Primary LanguageJavaScript

django-react-heroku-app

A better django-react-heroku-template with full instructions and fully setup auth, better url routing with react app, and dev configuration.

Features

  1. Autoreloading dev environment on both frontend and backend (unusual with Django)!
  2. Fully setup token authentication backend
  3. Configured login, logout, and register frontend views
  4. App wide notification system
  5. Custom styled component library
  6. Independent react side routing
  7. React lazy loading for large apps configured
  8. Backend configuration completely ready to go
  9. Production and development environments configured

Heroku/Git Setup & Deployment Instructions

  1. Create a new heroku app on the heroku dashboard
  2. Add heroku domain to allowed hosts in settings.py line 13
  3. Add "heroku postgres" to the apps add-ons
  4. Go to the deploy tab and select "GitHub" as the deployment method, then connect it to the intended repo
  5. Go to settings and add both "heroku/nodejs" and "heroku/python" to the buildpacks. Make sure the nodejs buildpack comes first (otherwise django will try to collectstatic before react has run build).
  6. Configure necessary environment variables. To get and setup a secret key, set the 'DJANGO_SECRET_KEY' environment variable to a key generated at this django secret key generator. Set 'DJANGO_DEBUG' to 'False' (this turns of the development environment).
  7. Go to deploy tab and click "deploy branch" in the manual deploy section
  8. If you want to turn on auto deploy (your code will deploy to heroku whenever you push to the GitHub repo), you can enable automatic deploys on the deploy tab
  9. Change domain in settings.py line 9 and line 109 to proper heroku domain (line 9 is technically done automatically by django heroku, but its helpful to see)

Development Environment

Option 1: Python & JavaScript Autoreloading, Seperate Servers (Recommended):

  1. Open two terminals
  2. Run "python manage.py runserver" in one terminal and "npm start" in the other
  3. Now your app will be up at localhost:3000 on your computer (it will also be up at localhost:8000, but this will not have autoloading code on frontend changes so I would recommend using localhost:3000 instead).
  4. If you want to view any backend (like APIs), you will need to go to localhost:8000, but otherwise localhost:3000 should serve all your needs.
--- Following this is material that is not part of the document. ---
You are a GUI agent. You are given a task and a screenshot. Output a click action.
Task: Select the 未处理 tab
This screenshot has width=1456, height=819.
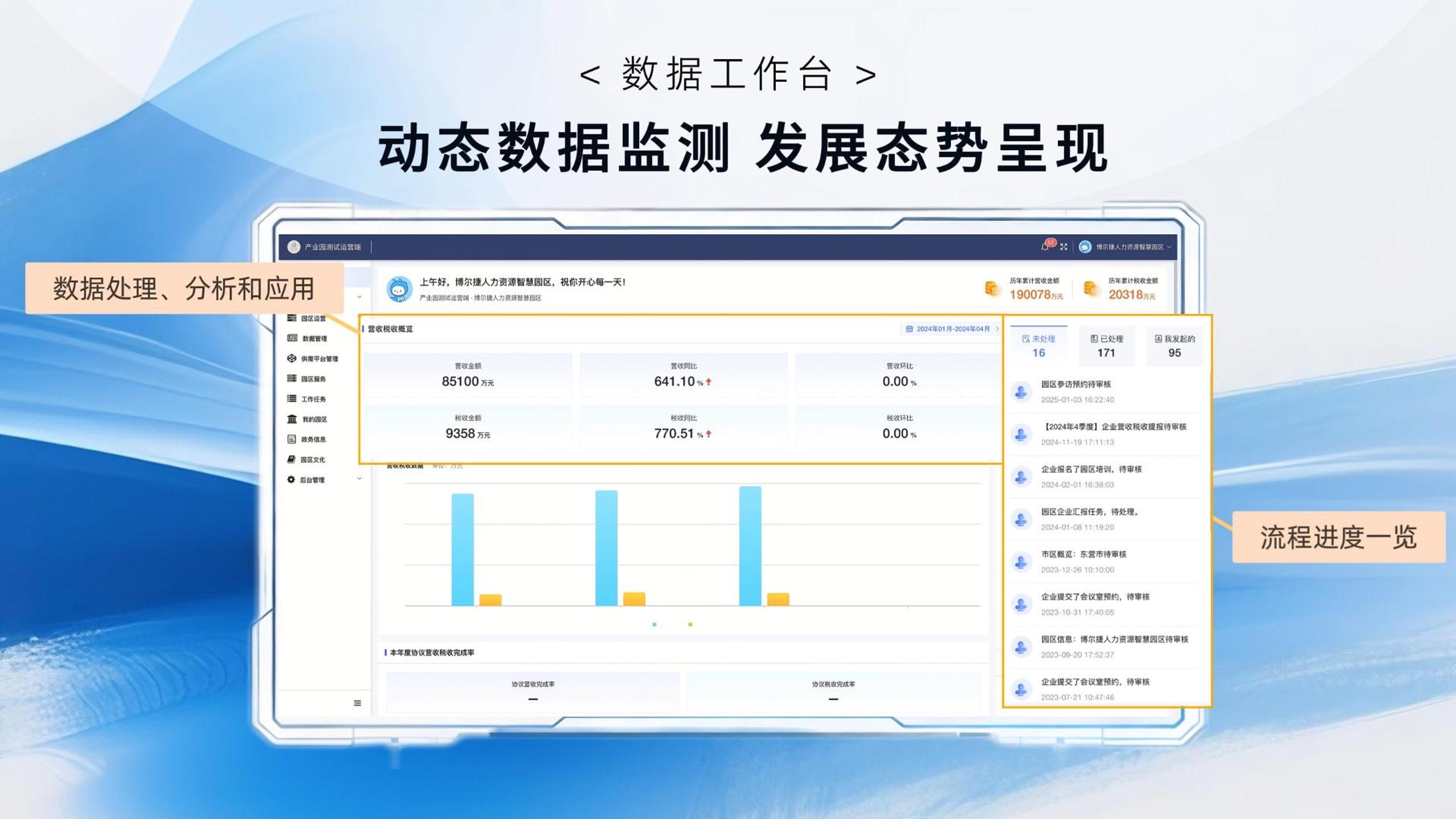click(x=1039, y=345)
Option 2: Only Python Autoreloading, Same Server:

  1. To run the local development environment, run the command "bash rundev.sh"
  2. Visit localhost:8000 to see your site
  3. This will autoreload if you make changes to backend code, but if you change frontend, you will have to exit with Ctrl+C and rerun "bash rundev.sh"

Setup Frontend Routes

All routes not specified in backend/urls.py automatically lead to the react app, so you can configure routes with react router alone (no need to setup up urls in django router).

  1. Add a react route component to the App.js file with a "path" prop equal to the url path of the component.
  2. Place the component at that url route inside the path

Change Backend Name

  1. Change name of backend folder
  2. Change any instance of "backend" to your project name in the following areas (use CTRL or CMD + F to find):
    1. backend/asgi.py (Line 14)
    2. backend/wsgi.py (Line 14)
    3. backend/settings.py (Line 34, Line 52)
    4. manage.py (Line 9)
    5. Heroku Procfile line 2

Django Heroku Configuration Details (Explanation)
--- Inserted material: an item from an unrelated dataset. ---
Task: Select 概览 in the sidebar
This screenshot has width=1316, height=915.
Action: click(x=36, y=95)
(django_heroku documentation)

  1. Django heroku configures the database to connect with heroku postgres. This means that the database config in settings.py is only used in development mode (when running the server on localhost), but isn't used in production.
  2. Django heroku also sets up secret key, allowed_hosts, and static files automatically, but the configuration is left just to see it.
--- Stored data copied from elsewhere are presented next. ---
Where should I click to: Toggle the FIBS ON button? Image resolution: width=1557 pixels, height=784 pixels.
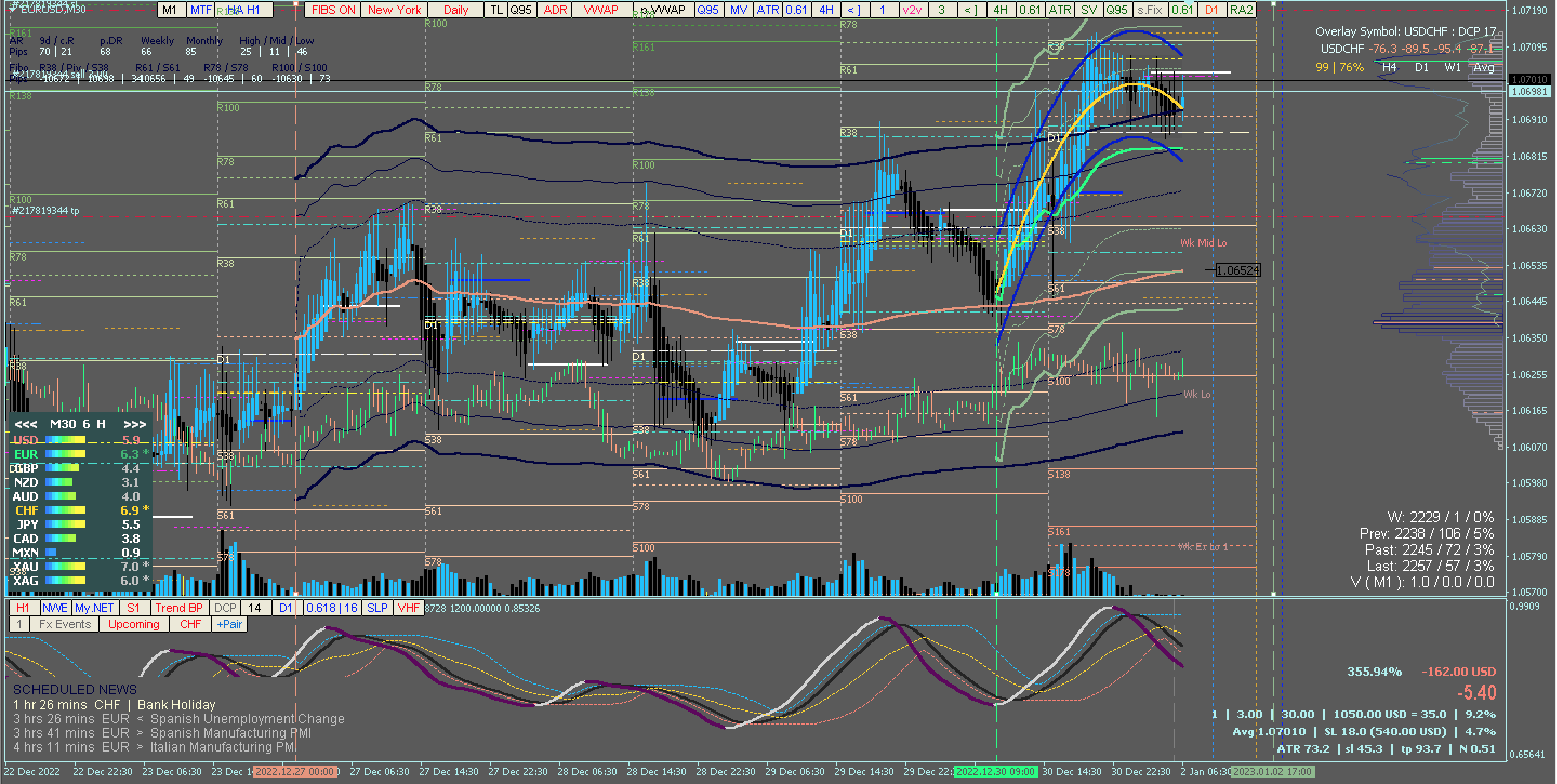coord(333,10)
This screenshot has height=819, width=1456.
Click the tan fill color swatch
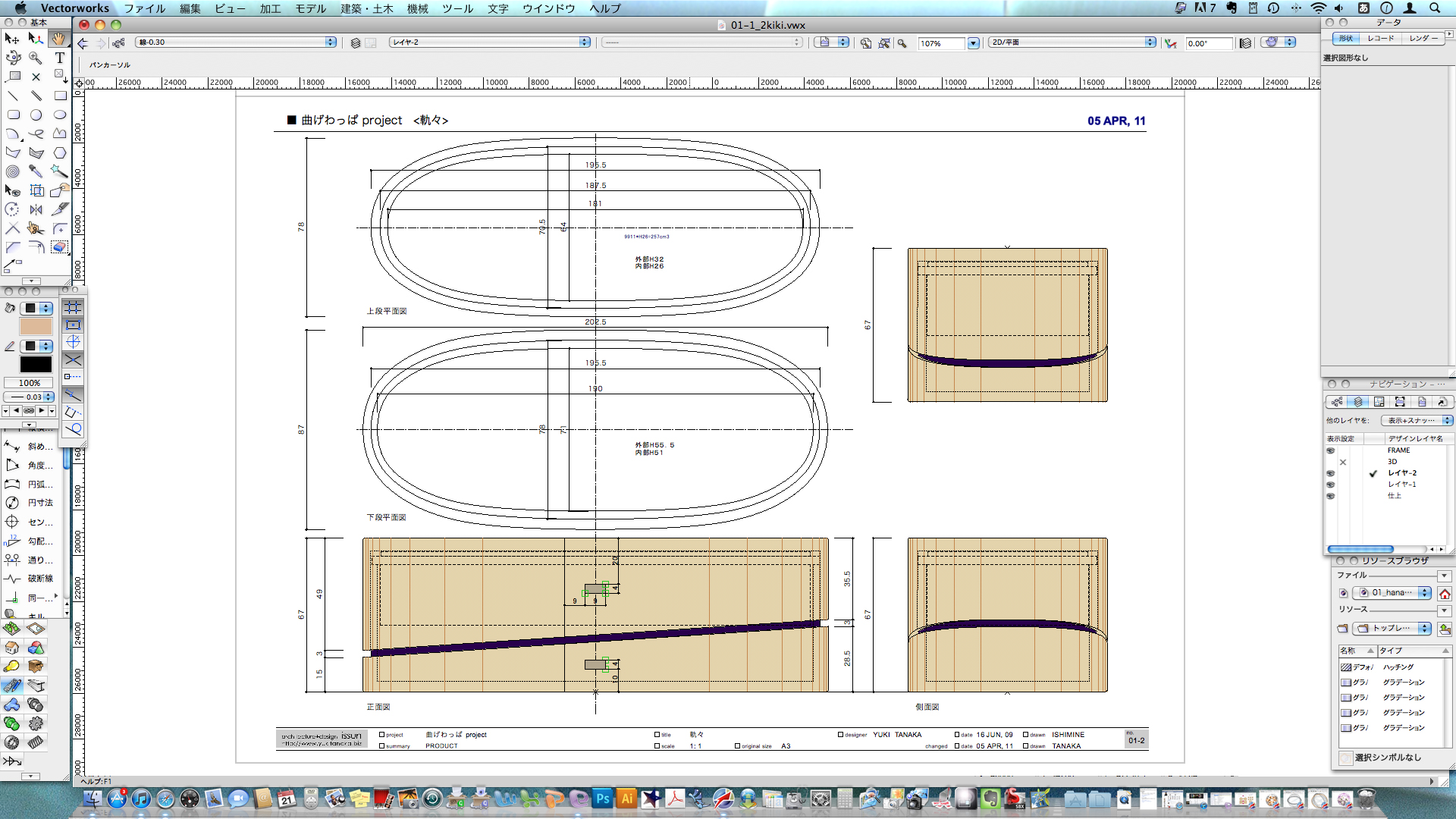36,327
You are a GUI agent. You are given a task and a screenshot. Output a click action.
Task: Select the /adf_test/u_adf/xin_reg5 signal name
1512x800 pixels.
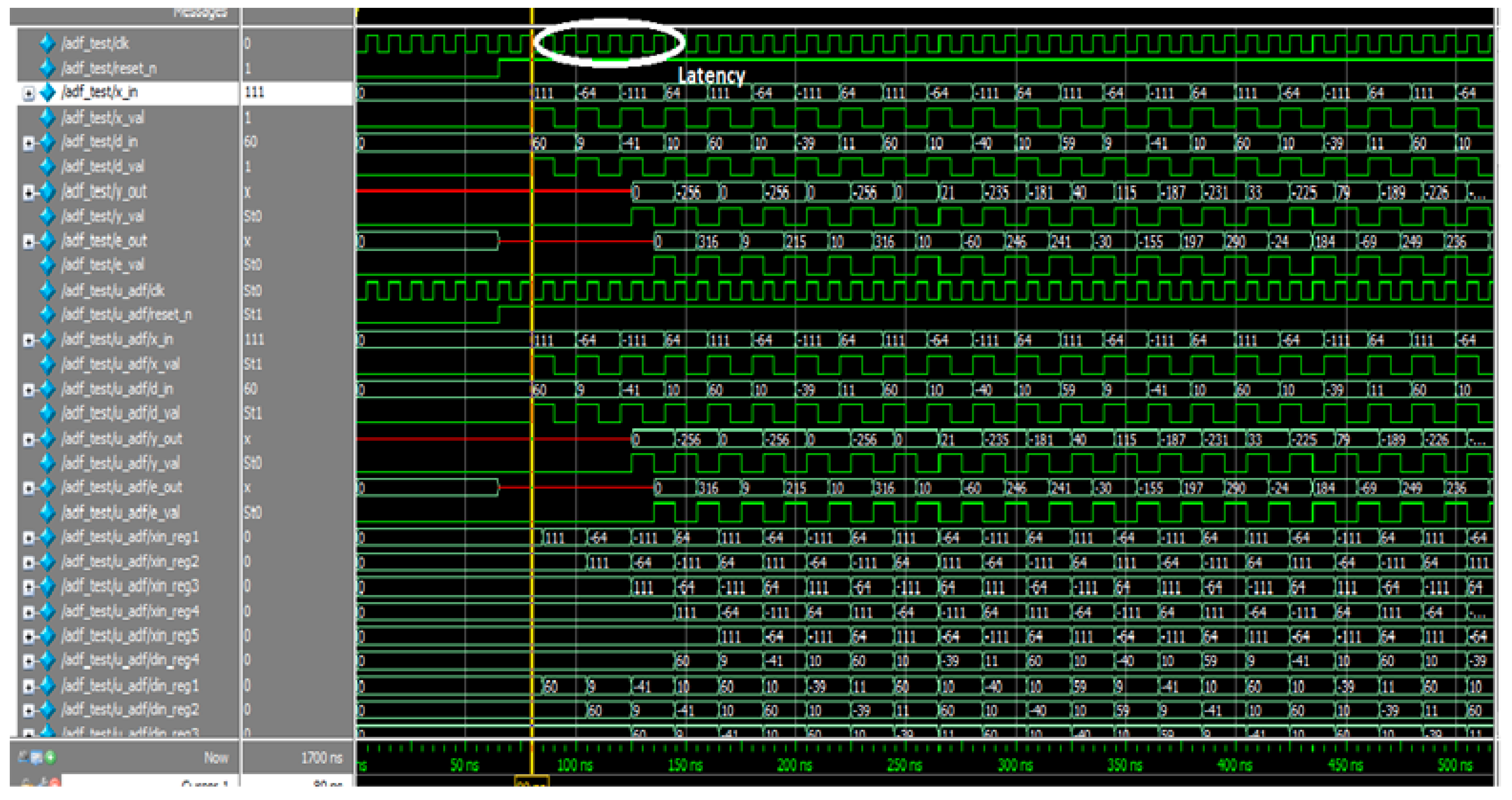pyautogui.click(x=130, y=636)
Other Configuration Details (Explanation)

  1. package.json, package-lock.json, and requirements.txt are all in the root directory. Heroku will automatically look for these files there to install the dependencies.
  2. Procfile runs the Django wsgi file with gunicorn (this tells Heroku how to run the Django server).
  3. React app "src" and "public" folders are in the root directory (not inside another react app folder) - this is so Heroku can see them, because it looks for these folders in the root directory.